### EXERCISE AIM:
Can you repeat the records below word for word, from the line with "Given: Select the #jesus hashtag" to the line with "Looking at the", both lines included and the pictures left out?

### EXERCISE INPUTS:

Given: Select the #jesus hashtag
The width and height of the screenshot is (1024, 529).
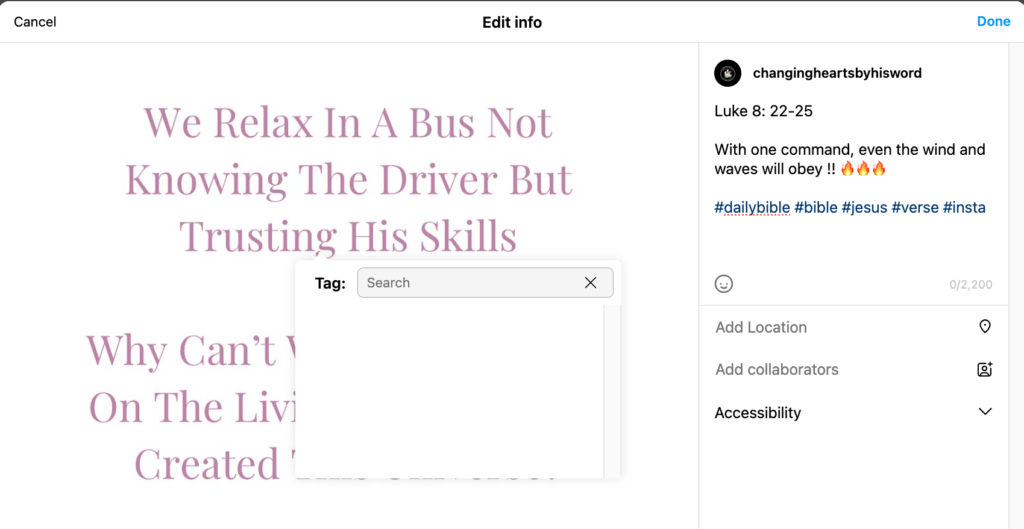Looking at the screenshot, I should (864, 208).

* * *

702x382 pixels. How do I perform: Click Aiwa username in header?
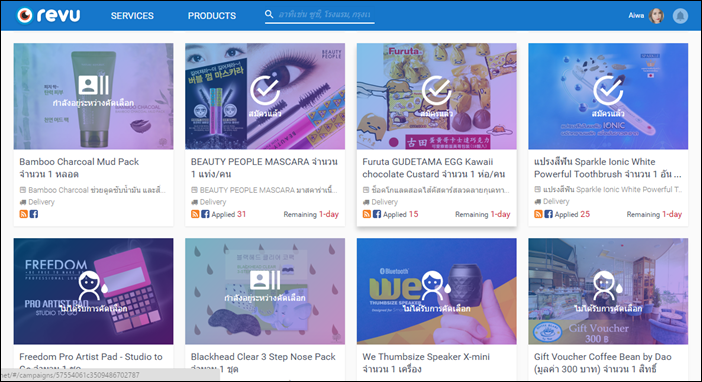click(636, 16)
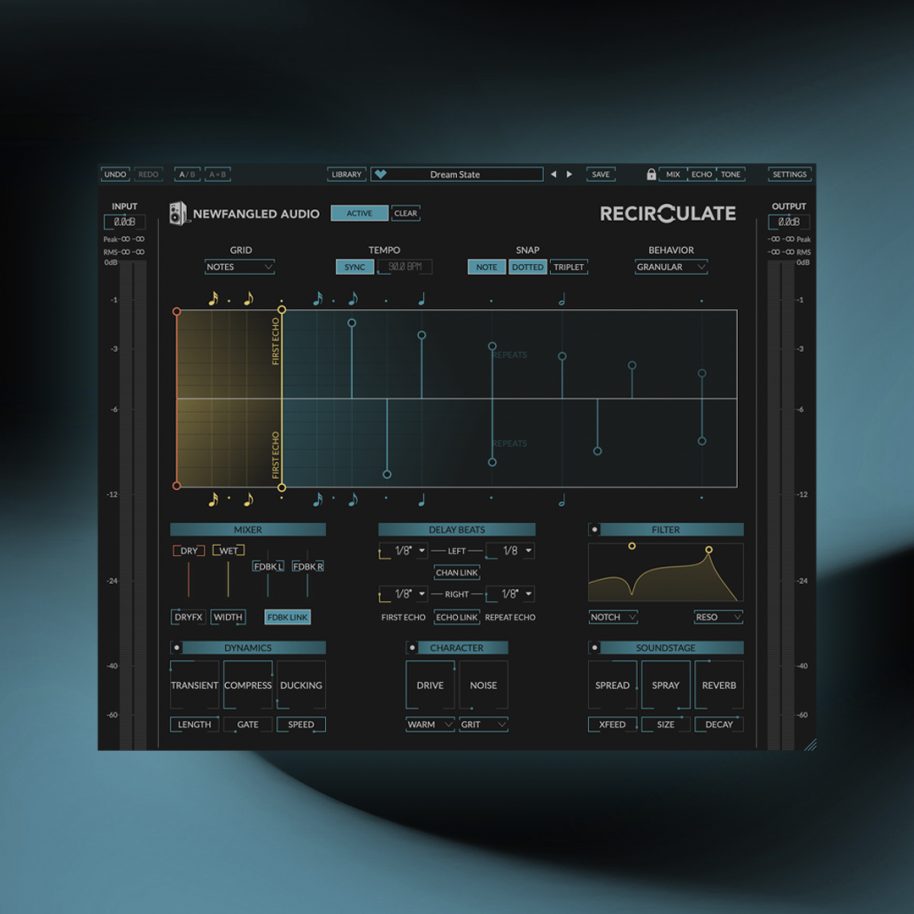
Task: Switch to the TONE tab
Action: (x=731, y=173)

### REPLY TO THE TASK:
Given: Select the #jesus hashtag
The width and height of the screenshot is (1024, 529).
Looking at the screenshot, I should (864, 208).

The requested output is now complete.